§ THE TASK
Rewrite the rows with "Select" substituted for every "Click", leaving everything else unchanged, and omit the pictures.

-- start of INFORMATION SHOWN --

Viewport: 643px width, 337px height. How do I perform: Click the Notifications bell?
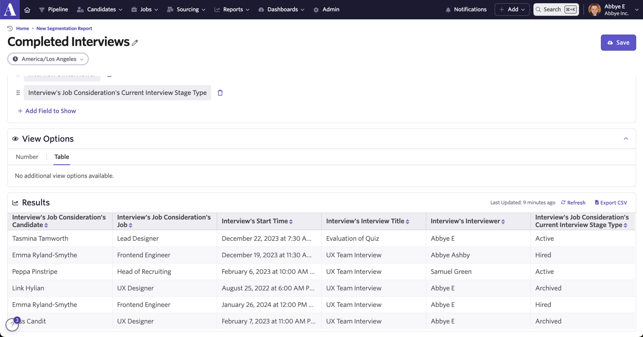tap(466, 9)
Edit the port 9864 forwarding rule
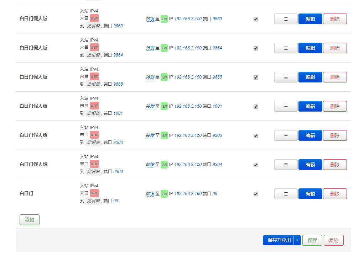 310,48
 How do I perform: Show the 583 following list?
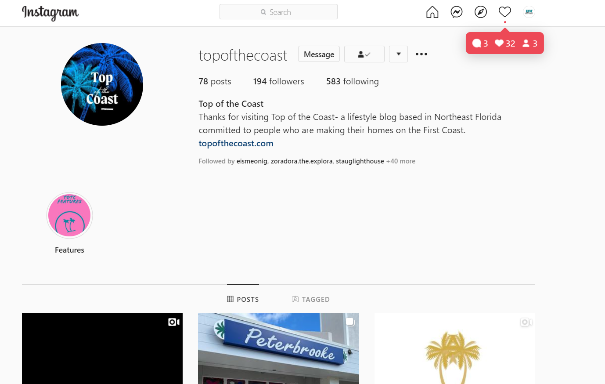(352, 81)
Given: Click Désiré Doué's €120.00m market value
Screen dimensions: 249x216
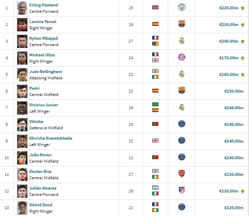Looking at the screenshot, I should (x=234, y=208).
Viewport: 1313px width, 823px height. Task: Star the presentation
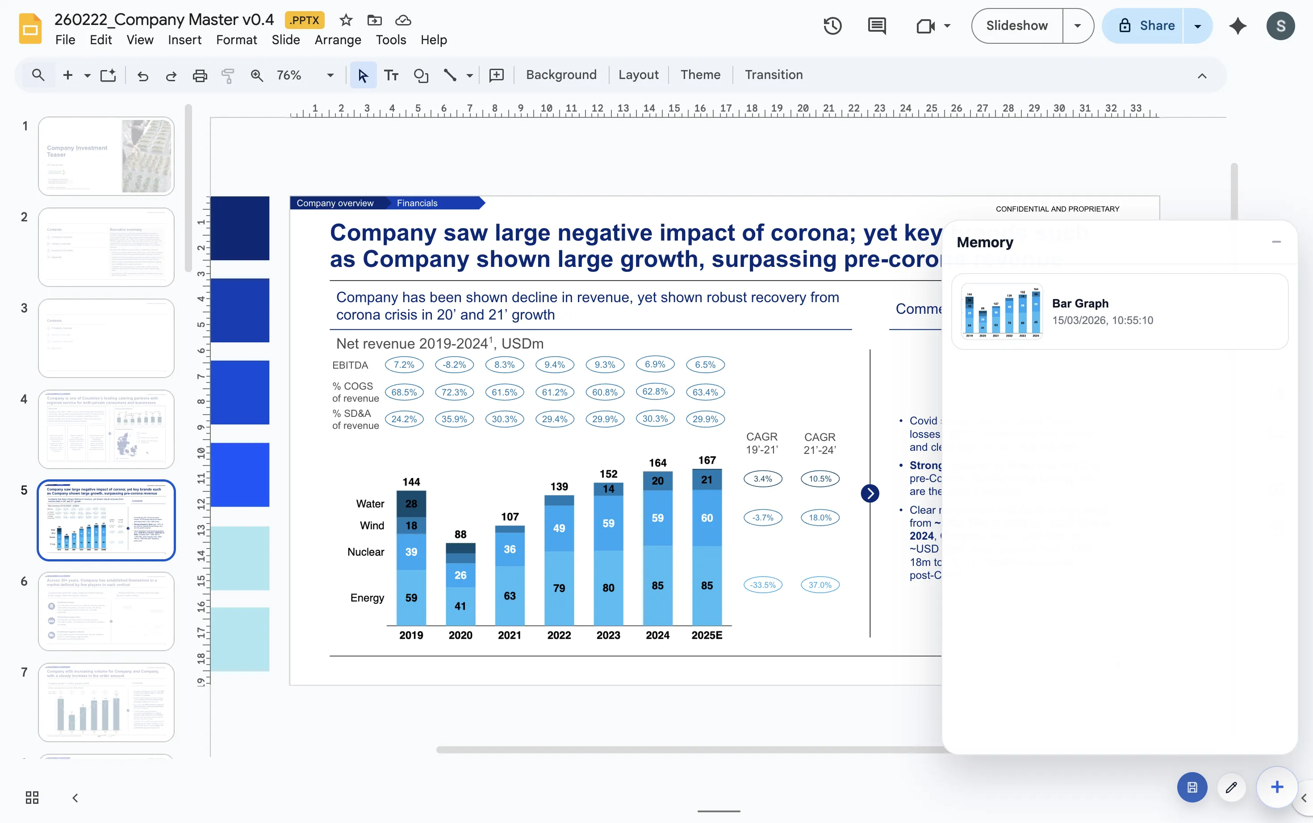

-- end of INFORMATION SHOWN --

§ EXERCISE RESPONSE
Viewport: 643px width, 337px height. How do I perform: Select the Notifications bell?
tap(466, 9)
Edit the port 9864 forwarding rule
 310,48
 How do I perform: Show the 583 following list?
(352, 81)
Given: Select Désiré Doué's €120.00m market value
Screen dimensions: 249x216
Looking at the screenshot, I should (x=234, y=208).
Viewport: 1313px width, 823px height. Task: Star the presentation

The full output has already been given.